I was looking at the updated Bush Index. Those numbers were the latest prices per gallon of gasoline! With a barrel of crude oil surging toward $70, the national average for a gallon of regular unleaded gasoline is $3.63!

I was at one of those get-off-your-ass-and-pump-your-own-while-I-sit-in-here-on-mine-and-collect-your-money combination mini-mart and gas stations run by Ahab, who gets his gas from a brother who is married to the daughter of a used camel salesman, who as it happens owns several of those get-off-your-ass-and-pump-your-own-while-I-sit-in-here-on-mine-and-collect-your-money combination mini-mart and gas stations.

I had stopped there to get a can of Coke Classic, a Ring Ding, and the morning edition of the Boston Herald newspaper. A man must have himself a substantial breakfast at least twice a day. It was after I'd checked the lottery numbers that I officially could toss out my losing lottery slips.
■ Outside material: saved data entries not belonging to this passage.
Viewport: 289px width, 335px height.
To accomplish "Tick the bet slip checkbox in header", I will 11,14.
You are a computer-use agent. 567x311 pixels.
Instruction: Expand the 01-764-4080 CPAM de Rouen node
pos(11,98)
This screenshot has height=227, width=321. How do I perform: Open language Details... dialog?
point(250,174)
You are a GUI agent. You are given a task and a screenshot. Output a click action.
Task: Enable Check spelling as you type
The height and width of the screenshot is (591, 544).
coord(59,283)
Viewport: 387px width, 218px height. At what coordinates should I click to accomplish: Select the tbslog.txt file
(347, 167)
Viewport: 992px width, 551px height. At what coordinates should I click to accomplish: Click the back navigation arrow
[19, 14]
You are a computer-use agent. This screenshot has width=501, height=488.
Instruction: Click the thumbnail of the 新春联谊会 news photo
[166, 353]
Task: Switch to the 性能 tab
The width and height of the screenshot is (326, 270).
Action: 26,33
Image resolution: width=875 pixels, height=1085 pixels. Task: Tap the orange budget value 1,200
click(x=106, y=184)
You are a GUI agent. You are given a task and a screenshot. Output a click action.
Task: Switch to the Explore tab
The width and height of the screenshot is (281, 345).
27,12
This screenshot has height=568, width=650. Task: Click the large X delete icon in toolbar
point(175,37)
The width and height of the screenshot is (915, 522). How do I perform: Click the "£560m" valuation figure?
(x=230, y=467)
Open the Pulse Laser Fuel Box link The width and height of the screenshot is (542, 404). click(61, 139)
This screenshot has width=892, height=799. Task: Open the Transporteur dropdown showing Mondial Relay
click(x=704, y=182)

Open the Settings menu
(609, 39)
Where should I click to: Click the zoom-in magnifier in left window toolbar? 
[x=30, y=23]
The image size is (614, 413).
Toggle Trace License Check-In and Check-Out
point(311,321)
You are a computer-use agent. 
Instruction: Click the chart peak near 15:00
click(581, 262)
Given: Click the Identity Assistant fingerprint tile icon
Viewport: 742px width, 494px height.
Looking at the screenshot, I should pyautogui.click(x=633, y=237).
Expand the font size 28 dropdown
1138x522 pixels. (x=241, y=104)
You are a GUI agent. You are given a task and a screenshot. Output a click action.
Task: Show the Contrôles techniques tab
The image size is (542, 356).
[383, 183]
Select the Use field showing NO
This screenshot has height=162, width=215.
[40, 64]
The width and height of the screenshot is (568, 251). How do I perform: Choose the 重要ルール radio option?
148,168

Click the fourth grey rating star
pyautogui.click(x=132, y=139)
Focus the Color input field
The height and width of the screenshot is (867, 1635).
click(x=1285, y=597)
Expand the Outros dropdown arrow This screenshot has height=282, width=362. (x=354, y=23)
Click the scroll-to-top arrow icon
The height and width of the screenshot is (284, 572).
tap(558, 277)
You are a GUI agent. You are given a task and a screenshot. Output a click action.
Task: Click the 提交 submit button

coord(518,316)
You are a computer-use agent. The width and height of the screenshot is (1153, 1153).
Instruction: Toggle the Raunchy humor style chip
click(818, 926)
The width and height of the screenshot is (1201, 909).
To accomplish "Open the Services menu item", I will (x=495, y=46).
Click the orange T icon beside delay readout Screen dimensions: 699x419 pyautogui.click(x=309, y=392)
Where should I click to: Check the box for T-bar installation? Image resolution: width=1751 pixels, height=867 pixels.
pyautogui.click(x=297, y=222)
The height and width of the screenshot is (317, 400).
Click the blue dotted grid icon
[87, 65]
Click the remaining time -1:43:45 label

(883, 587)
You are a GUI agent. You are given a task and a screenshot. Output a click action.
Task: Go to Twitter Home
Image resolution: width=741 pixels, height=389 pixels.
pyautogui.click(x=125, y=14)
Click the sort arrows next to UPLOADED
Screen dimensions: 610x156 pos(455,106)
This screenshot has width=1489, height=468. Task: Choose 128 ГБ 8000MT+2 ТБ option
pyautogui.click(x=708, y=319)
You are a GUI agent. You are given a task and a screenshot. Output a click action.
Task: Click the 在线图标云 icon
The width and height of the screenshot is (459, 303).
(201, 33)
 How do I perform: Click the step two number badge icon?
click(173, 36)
The headlines on the front echoed the signs outside. GAS IS SKY HIGH said the headline. Well, it didn't really say it, headlines cannot talk. The first paragraph confirmed what I had already known. Gasoline prices will continue to rise, and economic experts predict it may will top $5 a gallon! A lot of people picked the wrong time to buy Hummers, SUVs, and anything with more than one cylinder for that matter. When it costs me $30 to mow my lawn, I'm buying a billy-goat!

Leading the charge to post the new higher prices are, of course, those get-off-your-ass-and-pump-your-own-while-I-sit-in-here-on-mine-and-collect-your-money combination mini-mart and gas stations. As I was driving away, I saw a man carrying a 5-gallon gas can walking in the direction of that station. (Bet you thought I was going to type in all that hyphenated stuff again, didn't you?) The poor devil must have run out of gas, I thought. He'd be lucky if five gallons would give him enough to drive to the next one of those get-off-your-ass-and-pump-your-own-while-I-sit-in-here-on-mine-and-collect-your-money combination mini-mart and gas stations.

Here's some food for thought for you to chew on: Do people realize that they are paying about $80 a gallon for a Grande Coffee Frappacino ? Could it be that Starbucks is the holding company for these gas stations? (Just poking some fun at_________. Fill in the blank.)

No.290

1 comment:

the many Bs said...

Hey! My grande coffee frappacino with carmel affogato is worth $80 per gallon! It's high octane fuel! Heee hawww!!!!

I paid $2.67 for gas on Sunday. Pisses me off to spend $25 to fill my tank when it's only 1/2 empty! And I DON'T drive an SUV - only a modest (trashed out by dogs) Subaru.